Just last week I said that I suspect that the reason Obama flip-flopped on FISA is that he started contemplating having those powers himself. And this "review" appears to be moving in exactly that direction: It's always easier (and tempting) to embrace power when you are the one wielding it. Although I must admit in fairness the "review" isn't complete and may at the end of the day favor the Constitution, the law, and human decency above cold-blooded, amoral "pragmatism," I very much doubt it. The kind of people he has surrounded himself with give me little cause for optimism: The head of his transition team on intelligence is one John Brennan, who as George Tenet's chief of staff was an advocate of using torture and last spring, already a foreign policy adviser to the Obama campaign, openly pushed for telcom immunity, for the government to use commercial databases for data mining, and for "continuity" in both intelligence personnel and intelligence programs - while brushing off a question about privacy and civil liberties by saying they "mean so many different things to different people."

So while I can still hope for the gest, I really do feel like saying "I told you so."

Footnote: One other point to be made here is that it illustrates just how distorted, how corrupt, how morally twisted, our governing ethics have become when the idea of using torture, just with "greater oversight," is regarded as a "centrist," a moderate, a middle-of-the-road, position.

The fact is, some issues do not deserve to be discussed as if they were areas about which reasonable people could disagree. Some things lie outside the boundaries of human decency and need to be condemned as such. Torture, which is both inhumane and ineffective, which destroys the humanity of the torturer even as it destroys the body of the tortured, is one such.

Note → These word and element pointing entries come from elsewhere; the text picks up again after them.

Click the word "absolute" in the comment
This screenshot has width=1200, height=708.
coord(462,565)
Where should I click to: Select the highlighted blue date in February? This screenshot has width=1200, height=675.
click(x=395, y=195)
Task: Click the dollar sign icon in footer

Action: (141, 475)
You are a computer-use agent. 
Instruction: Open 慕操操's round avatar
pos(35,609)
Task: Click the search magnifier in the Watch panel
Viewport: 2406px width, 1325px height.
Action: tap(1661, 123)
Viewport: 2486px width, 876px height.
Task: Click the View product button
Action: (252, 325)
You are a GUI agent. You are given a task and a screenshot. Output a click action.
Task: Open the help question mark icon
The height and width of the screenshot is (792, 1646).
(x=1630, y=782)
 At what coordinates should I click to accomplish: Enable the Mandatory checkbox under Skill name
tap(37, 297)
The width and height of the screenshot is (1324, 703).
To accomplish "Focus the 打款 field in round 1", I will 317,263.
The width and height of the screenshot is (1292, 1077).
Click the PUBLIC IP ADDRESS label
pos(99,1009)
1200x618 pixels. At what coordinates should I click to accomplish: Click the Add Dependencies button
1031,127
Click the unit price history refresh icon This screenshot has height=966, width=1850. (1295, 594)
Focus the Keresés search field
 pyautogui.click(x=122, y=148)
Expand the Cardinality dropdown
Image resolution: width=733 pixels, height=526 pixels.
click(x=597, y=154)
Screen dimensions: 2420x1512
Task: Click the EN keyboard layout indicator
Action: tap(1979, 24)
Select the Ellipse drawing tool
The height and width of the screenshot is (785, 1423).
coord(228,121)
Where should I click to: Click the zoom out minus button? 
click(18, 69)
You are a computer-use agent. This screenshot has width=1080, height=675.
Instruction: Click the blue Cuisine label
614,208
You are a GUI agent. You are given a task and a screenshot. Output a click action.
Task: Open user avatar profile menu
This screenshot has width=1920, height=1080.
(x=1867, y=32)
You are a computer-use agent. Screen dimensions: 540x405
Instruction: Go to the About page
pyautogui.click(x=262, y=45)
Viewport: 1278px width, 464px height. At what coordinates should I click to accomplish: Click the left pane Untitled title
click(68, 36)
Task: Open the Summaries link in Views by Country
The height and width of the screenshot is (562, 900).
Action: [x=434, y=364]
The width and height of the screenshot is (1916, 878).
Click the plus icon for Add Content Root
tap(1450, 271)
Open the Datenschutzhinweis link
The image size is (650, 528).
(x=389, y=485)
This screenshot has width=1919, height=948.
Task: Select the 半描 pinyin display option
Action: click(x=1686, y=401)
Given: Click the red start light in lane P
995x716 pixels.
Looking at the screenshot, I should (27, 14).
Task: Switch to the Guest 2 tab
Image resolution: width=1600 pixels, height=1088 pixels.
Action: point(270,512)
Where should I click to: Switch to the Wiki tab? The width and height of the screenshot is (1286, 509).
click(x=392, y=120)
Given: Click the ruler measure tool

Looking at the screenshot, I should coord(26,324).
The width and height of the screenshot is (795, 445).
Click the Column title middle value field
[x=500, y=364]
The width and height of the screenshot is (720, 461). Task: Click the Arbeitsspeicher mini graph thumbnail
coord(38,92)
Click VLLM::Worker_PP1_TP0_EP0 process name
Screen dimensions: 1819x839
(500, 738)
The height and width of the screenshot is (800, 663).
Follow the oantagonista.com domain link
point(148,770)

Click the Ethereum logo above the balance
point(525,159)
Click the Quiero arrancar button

In the first issue of his newspaper The Liberator, the abolitionist William Lloyd Garrison said this in regard to slavery:
I will be as harsh as truth and as uncompromising as justice. On this subject I do not wish to think, or speak, or write with moderation. No! no! Tell a man whose house is on fire, to give a moderate alarm; tell him to moderately rescue his wife from the hand of the ravisher; tell the mother to gradually extricate her babe from the fire into which it has fallen; - but urge me not to use moderation in a cause like the present. I am in earnest - I will not equivocate - I will not excuse - I will not retreat a single inch - AND I WILL BE HEARD.
So should it be with torture.

Updated with the information about John Brennan.